Thank you for the feedback - learning that what I tried to write isn't quite what a reader read is why I posted the initial draft.

What I want to get across with whatever those paragraphs get written into is less the free hand of my protagonist with the medals, and more the level of the situation faced by the recipients. In short, the people in the bunker had all communications cut off; and with the data they had available to them, they had every reason to believe that they could have been not only the last members of the Canadian Forces, not only the last Canadians, but quite possibly the last humans on the face of the planet. My protagonist also knows that the nine who seemingly vanished while trying to explore the outside would have ended up facing the creations of a set of terraforming AIs with resources far beyond what they could have done anything to significantly affect. And despite whatever personal and metal issues the three who stayed in the bunker faced, they kept the place operational and intact for whoever eventually came to relieve them. Thus, my protagonist gave the nine who went out to face an enemy almost literally beyond human comprehension the Victoria Cross, and the three who stayed and endured pressures that I hope are only ever faced in fiction the Cross of Valour.

I'm going to heavily revamp the first draft to try to get across all of that. If you have any suggestions on the military aspects, I'd welcome any further constructive criticism.
 
- Read Aubrey Cosens' citation, then decide, but the bunker crew probably are due for a CDS Commendation.
 
TCBF said:
- Read Aubrey Cosens' citation, then decide, but the bunker crew probably are due for a CDS Commendation.

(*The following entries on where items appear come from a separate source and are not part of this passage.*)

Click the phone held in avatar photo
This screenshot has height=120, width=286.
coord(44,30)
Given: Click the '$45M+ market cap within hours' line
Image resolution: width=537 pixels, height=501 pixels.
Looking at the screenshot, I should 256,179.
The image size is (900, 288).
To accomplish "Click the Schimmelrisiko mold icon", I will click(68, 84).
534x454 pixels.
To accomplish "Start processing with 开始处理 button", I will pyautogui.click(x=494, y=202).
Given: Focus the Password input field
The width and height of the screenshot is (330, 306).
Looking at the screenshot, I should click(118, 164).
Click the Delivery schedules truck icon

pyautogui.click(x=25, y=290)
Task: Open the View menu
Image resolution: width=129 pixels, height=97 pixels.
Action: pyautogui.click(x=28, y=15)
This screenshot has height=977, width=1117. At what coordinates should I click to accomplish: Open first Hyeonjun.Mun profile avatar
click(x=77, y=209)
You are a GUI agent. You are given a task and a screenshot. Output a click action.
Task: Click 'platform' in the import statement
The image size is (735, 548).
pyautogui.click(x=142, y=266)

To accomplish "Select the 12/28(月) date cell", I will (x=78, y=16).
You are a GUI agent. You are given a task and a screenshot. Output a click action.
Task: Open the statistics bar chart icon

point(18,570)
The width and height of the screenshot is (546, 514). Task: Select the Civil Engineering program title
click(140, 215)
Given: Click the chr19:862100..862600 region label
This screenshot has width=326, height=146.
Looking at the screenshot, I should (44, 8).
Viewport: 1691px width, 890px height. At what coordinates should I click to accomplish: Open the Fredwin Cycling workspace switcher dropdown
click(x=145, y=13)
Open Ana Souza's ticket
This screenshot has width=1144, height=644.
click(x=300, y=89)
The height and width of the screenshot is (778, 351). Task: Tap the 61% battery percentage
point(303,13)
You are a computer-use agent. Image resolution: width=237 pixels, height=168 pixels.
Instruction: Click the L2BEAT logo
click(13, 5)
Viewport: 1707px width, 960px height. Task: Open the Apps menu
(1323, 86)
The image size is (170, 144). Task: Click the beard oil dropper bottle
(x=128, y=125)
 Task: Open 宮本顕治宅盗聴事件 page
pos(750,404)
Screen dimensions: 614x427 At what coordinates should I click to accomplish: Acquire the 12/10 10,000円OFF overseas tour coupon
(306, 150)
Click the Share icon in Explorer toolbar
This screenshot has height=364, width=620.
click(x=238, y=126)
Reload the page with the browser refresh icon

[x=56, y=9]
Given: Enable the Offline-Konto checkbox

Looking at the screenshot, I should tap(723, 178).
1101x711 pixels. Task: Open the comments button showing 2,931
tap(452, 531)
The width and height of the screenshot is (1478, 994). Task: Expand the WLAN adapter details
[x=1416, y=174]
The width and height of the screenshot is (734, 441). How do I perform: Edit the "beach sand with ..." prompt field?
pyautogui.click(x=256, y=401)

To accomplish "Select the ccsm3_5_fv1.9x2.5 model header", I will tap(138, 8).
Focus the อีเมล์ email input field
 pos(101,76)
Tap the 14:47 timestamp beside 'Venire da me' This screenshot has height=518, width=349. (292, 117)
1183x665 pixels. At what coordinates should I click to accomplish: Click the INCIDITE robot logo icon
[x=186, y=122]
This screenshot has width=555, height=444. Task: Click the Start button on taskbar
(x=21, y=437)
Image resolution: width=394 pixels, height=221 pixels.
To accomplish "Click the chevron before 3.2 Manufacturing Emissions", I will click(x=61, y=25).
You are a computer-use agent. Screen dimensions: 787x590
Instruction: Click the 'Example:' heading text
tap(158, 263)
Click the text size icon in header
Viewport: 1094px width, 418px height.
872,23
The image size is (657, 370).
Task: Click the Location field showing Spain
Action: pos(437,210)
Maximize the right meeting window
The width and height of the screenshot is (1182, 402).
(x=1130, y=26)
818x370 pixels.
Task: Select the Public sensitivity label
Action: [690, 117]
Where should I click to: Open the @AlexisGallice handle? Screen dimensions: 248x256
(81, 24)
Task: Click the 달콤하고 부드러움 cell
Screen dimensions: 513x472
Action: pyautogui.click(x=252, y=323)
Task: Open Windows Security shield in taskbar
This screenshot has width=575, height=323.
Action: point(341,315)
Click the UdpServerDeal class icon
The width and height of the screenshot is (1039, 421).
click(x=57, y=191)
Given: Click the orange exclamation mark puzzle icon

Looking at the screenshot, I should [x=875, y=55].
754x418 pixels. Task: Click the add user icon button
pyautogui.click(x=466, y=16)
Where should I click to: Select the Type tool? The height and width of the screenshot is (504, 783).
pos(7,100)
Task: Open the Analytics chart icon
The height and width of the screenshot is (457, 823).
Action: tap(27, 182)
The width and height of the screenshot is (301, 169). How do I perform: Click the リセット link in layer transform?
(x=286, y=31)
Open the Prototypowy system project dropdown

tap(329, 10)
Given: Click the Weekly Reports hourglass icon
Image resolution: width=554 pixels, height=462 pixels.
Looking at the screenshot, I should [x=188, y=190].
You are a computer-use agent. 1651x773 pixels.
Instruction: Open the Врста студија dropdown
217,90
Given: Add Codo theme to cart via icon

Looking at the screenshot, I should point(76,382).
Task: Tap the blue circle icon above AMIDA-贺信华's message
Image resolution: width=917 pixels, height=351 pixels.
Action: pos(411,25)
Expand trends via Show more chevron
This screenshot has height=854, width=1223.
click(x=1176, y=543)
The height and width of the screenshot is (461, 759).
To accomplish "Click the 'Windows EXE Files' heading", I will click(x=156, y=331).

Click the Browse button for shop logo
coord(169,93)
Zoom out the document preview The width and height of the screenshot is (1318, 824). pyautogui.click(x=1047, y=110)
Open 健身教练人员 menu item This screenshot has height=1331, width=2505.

After re-reading the citation, and the description of the CDS Commendation, that sounds reasonable. I can even try to expand a bit on my protagonist's initial desire to go for the VC and CV, with the bunker's AI offering commentary and conversation that leads to the CDS being chosen.
 
- Luddite that I am, I grudgingly welcome Artificial Intelligence, but only because the real stuff is in such short supply.
 
Clearing space junk for your story purposes might need something like this:

http://www.popularmechanics.com/space/g1928/sequester-space-junk/
 
Thucydides said:
Clearing space junk for your story purposes might need something like this:

http://www.popularmechanics.com/space/g1928/sequester-space-junk/

In-story, I laid the groundwork early on for #5 of that slideshow, in the form of a no-fly zone defined by whether the top of the CN Tower has line-of-sight to the target.